After adding the tartaric and meta-K in a small amount of wine to the bottom of the new tank, I then racked all the wine into the new tank. After giving it a further quick mix and letting it settle for an hour, I took another sample for testing.

The pH came out at 3.6 which is what I was after. However, the TA came out at 6.45g/L, lower than before the acid was added! Given I added about 1g/L of tartaric I was expecting TA to go up to around 7.6g/L. I did run the test again and got the same result.

So - has anyone seen this before or know why TA has apparently decreased? (or at least the measured TA).

A couple of things to note...

1. I always 'degas' the samples before testing for pH/TA by shaking rapidly in a test tube to release CO2. I don't heat the samples like some people do.
2. I decided to add the meta-K and tartaric acid together and mixed with a small amount of wine. Not sure if this was a good idea, as there was some kind of endothermic chemical reaction with the beaker getting really cold. Any chemists out there know what the reaction could have been? Hopefully the reaction did not produce something bad as I added it to the wine!
3. Post racking the tank is giving of some gas - given MLF has stopped and final SG was 0.991 then all I can think is that this is some CO2 degassing post-racking. Do others normally see this after racking?

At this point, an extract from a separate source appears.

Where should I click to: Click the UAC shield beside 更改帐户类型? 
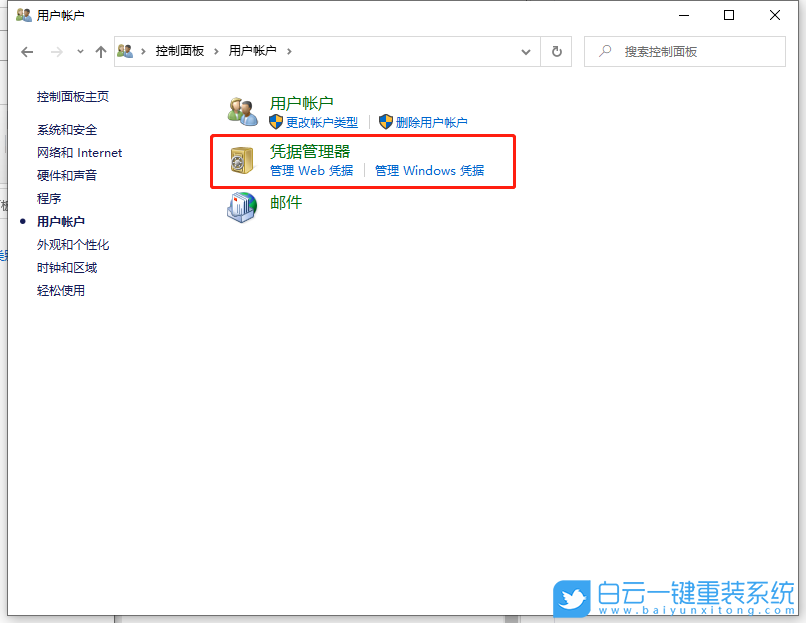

All I can think of is that my earlier TA samples were skewed as they were not sufficiently degassed, and the sample I took after racking had degassed sufficiently that it counteracted any increase from acid addition.

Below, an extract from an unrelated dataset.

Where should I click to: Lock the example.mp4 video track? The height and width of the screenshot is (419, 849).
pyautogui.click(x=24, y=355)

Or could the Meta-K/acid reaction I noticed has somehow affected the TA??

Appreciate any thoughts/answers from more experienced winemakers here!
 
Not sure what happened there, but you ended up with pretty good numbers. More importantly, how has the taste changed after the addition?

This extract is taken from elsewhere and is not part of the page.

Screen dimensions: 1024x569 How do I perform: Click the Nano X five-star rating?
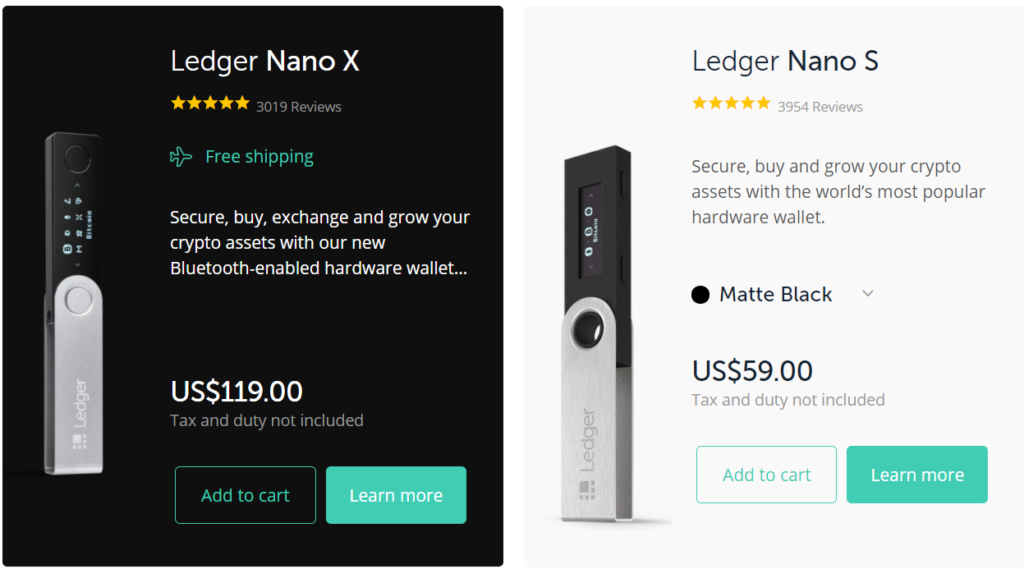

Unfortunately I have a completely unrefined palette so its difficult to say...I can't tell much difference after the addition, it still tastes of wine and tastes ok. Don't notice it tasting like it has gotten too acidic. Fairly happy with how it tastes. But yes, like you say the numbers seem about right. Just have to decide whether or not cold stabilization is a good idea...
 
For the future, don't add the Kmeta to the solution of wine and acid. Adding the acid to a small amount of wine causes a low pH condition, and when the Kmeta is added to that acidic solution, the Kmeta decomposes to release SO2 gas. Any SO2 released before adding to the batch is lost, so you may not have added as much SO2 as you thought.

If you are at a pH of 3.6 that's good, though your TA may still drop further due to tartrates falling out over time.